More than 11,000 people from outside Hong Kong -- 6,000 delegates, 3,000 journalists, and 2,000 representatives from business and nongovernmental organizations -- are expected at the meeting or around its fringes.  That does not count the many thousands from Hong Kong who will be there demonstrating peacefully to "Stop Globalization of Corporate Agenda," as the Hong Kong People's Alliance on WTO puts it. 

The Alliance is a network of 31 local and regional organizations well experienced in making their voices heard in the ex-colony's on-going struggles for democracy. In July 2003 an estimated 500,000 people marched in peaceful protest against a government proposed "anti-subversive" law. It was soon  withdrawn.

Groups affiliated with the Alliance have been preparing for a year now to make sure that their voices will be heard by the mandarins of international trade at their December 13-18 meeting.  Those organizations include the Hong Kong Confederation of Trade Unions, the Justice and Peace Commission of the Hong Kong Catholic Diocese, the Asian Student Association, and nine migrant worker groups (Hong Kong has over 200,000 domestic workers from other Asian countries).

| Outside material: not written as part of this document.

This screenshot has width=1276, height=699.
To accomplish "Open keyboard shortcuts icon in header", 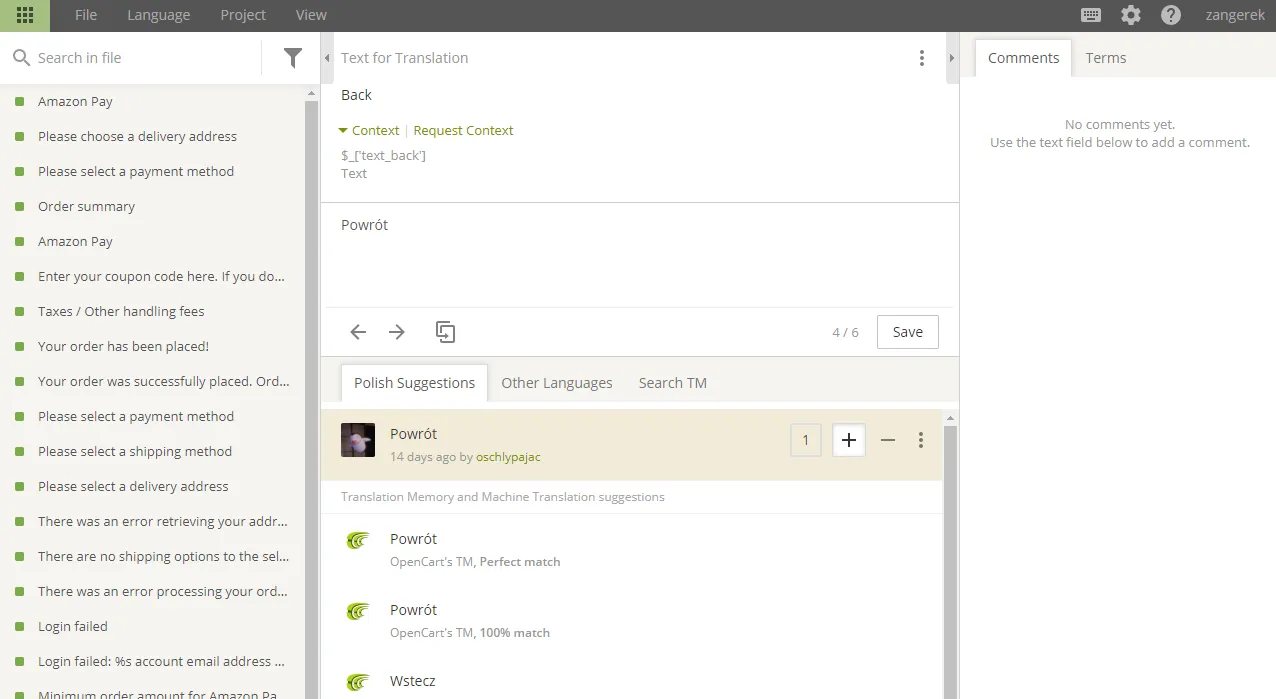I will (x=1091, y=15).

Hong Kong To Provide Forum for Asian Voices Demanding WTO Reforms

For the first time at a WTO ministerial gathering, Asian voices will predominate in the demand for WTO reforms. They will be there from Asian trade unions, consumer associations, environmental groups, and myriad other nongovernmental organizations, outnumbering the trade unionists, consumer advocates, and others from the United States and non-Asian countries.

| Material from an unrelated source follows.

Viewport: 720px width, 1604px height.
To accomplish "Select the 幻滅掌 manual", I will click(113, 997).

It used to be, especially at the 1999 WTO ministerial in Seattle, that the U.S. government caught a lot of flack for its (mostly rhetorical) efforts to put the human rights of workers on the WTO agenda. No danger of that this time.  But don't be surprised if this time Asian trade unions, their workers whipsawed by global trade, move to the fore with demands that the WTO get out of its corporate shell.  And such an initiative would get vigorous support from worker organizations in other parts of the developing world, especially Latin America.

Even negotiations for "agricultural reform," high on the WTO agenda, are ignoring a key dimension -- the interests of the legions of men, women, and children who, comprising 50% to 70% of a developing country's labor force, produce the coffee, tea, cocoa, bananas, rice, and countless other farm products that we import.

Next month you'll be seeing many a media report about "anti-globalization" protests in Hong Kong.  But the protesters aren't opposed to globalization. They have a positive aim: seeking to persuade the WTO, at long last, to recognize the human rights of working men and women.


International Human Rights Day Dec. 10

Mark December 10 on your calendar.  It is celebrated world wide as International Human Rights Day, commemorating the anniversary of the ratification of the UN Universal Declaration of Human Rights in 1948.

In the United States, as part of International Human Rights Day, the AFL-CIO will take the lead in holding rallies, candlelight vigils, town hall meetings, teach-ins, and other events to demand that workers are guaranteed a fundamental human right: the freedom to have a union voice on the job.

In Canada, December 10 will have special resonance because of a campaign, entitled "Labor Rights Are Human Rights," jointly launched last March by the National Union of Public and General Employees and the United Food and Commercial Workers of Canada.  A study prepared by the NUPGE, "Collective Bargaining in Canada: Human Right or Canadian Illusion?", details laws dating back to 1982 that have denied or undermined worker rights.


Unions Move To Unify on World Level

It doesn't yet have a name, but a large new international union organization is set to be born next year.  It will embrace both the International Confederation of Free Trade Unions (ICFTU) and the smaller World Confederation of Labor (WCL), plus many unions not affiliated with either.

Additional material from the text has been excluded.